Interleukin-7R and chemokine receptor type 7 differentially regulate metabolism in CD4+ and CD8+ T cells.

Naïve T cells are highly metabolically active, maintaining homeostatic function as well as continuously moving and surveying lymph nodes for dendritic cells (DCs) presenting cognate antigen. T-cell metabolism is thought to change throughout development: Naïve T cells have been found to predominantly utilize catabolism for naïve T-cell homeostasis while T-cell activation leads effector T cells to become glycolytic. There is still relatively less known about how individual and combinations of molecular signals drive specific metabolic programs in naïve T cells. Naïve T cells primarily depend on IL-7 signaling to IL-7R for homeostasis and are driven by the chemokine receptor CCR7 responding to CCL21 for rapid motility in lymph nodes, leading to T-cell surveillance.
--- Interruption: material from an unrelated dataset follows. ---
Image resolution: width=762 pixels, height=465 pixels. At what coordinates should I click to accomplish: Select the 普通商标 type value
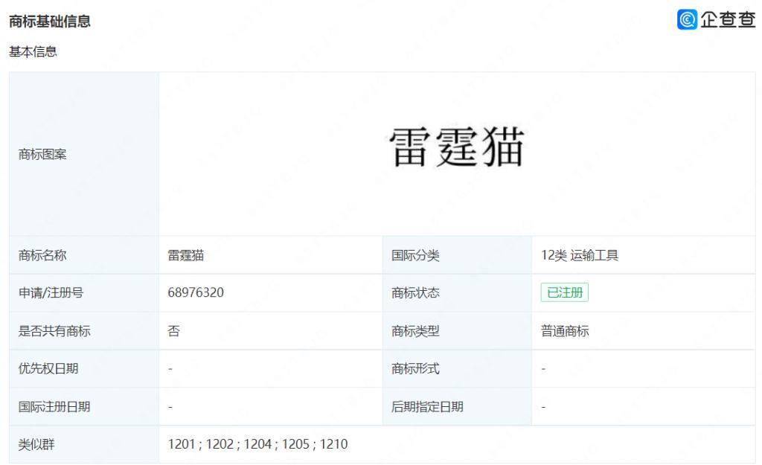coord(563,330)
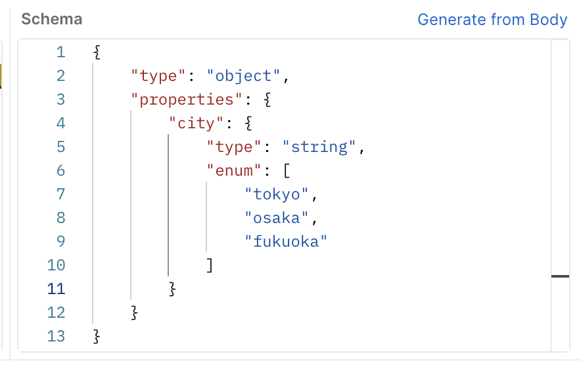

We identify specific roles for IL-7R and CCR7 in driving differential metabolic programs in naïve CD8+ and CD4+ T cells. We find that while IL-7 treatment increases glycolysis in both naïve CD4+ and CD8+ T cells, CCL21 treatment does not affect glycolysis. Instead, CCR7 signaling decreases respiratory capacity and mitochondrial intensity and area. While IL-7 treatment does not impact overall oxidative phosphorylation, IL-7 also alters mitochondrial dynamics. Interestingly, a combination of IL-7R and CCR7 signaling using IL-7 with CCL21 differentially affects CD4+ versus CD8+ T-cell metabolism. Our results demonstrate that multiple molecular signals can differentially regulate naïve CD4+ and CD8+ T-cell metabolism, leading to changes in both glycolysis and oxidative phosphorylation in naïve T cells.